= Wenquan Che =

Chinese microwave engineer

Wenquan (Cherry) Che (車文荃) is a Chinese microwave engineer focusing on microwave antennas, monolithic microwave integrated circuits, and medical applications of microwave technology. She is a professor at the South China University of Technology, and a deputy in the National People's Congress.

==Education and career==
Che graduated from the East China University of Science and Technology in 1990. After a 1995 master's degree from the Nanjing University of Science and Technology (NUST), she completed a Ph.D. in 2003 at the City University of Hong Kong.

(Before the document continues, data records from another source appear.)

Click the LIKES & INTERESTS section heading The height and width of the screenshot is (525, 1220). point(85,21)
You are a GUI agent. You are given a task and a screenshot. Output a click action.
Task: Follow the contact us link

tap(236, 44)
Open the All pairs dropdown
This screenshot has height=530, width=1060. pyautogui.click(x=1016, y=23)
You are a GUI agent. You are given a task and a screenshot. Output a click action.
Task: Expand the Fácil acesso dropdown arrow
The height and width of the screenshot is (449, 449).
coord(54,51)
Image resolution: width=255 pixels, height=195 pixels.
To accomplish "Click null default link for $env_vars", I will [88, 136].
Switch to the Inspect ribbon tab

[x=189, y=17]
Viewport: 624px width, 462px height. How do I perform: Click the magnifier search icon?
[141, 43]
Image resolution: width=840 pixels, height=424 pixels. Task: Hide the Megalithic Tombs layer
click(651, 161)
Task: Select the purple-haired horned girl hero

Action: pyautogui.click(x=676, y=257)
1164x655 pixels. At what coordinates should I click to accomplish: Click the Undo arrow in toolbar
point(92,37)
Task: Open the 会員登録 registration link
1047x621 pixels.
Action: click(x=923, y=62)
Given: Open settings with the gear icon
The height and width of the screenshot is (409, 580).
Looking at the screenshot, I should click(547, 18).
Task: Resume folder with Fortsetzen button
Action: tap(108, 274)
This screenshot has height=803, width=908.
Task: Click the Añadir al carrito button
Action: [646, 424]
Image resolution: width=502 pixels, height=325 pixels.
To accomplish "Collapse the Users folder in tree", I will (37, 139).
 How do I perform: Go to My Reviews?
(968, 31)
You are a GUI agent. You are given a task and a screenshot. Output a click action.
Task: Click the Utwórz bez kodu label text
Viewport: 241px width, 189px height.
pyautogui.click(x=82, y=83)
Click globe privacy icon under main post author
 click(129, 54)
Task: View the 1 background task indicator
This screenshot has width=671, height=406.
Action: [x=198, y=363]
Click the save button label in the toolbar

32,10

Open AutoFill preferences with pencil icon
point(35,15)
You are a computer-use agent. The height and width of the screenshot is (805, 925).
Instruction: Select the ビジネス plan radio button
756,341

After short-term and visiting positions at Polytechnique Montréal in Canada, City University of Hong Kong, and the Technical University of Munich in Germany, she returned to NUST as a faculty member in 2008. She became Executive Dean of the College of Elite Education at NUST in 2013. She moved to her present position at the South China University of Technology in 2018.

From 2019 to 2025, she was editor-in-chief of the journal Microwave and Optical Technology Letters.

==Recognition==
Che was elected as an IEEE Fellow, in the 2022 class of fellows, "for contributions to planar transmission line structures for microwave passive components".

She is a 2024 recipient of the Outstanding Alumni Award of the City University of Hong Kong Department of Electrical Engineering.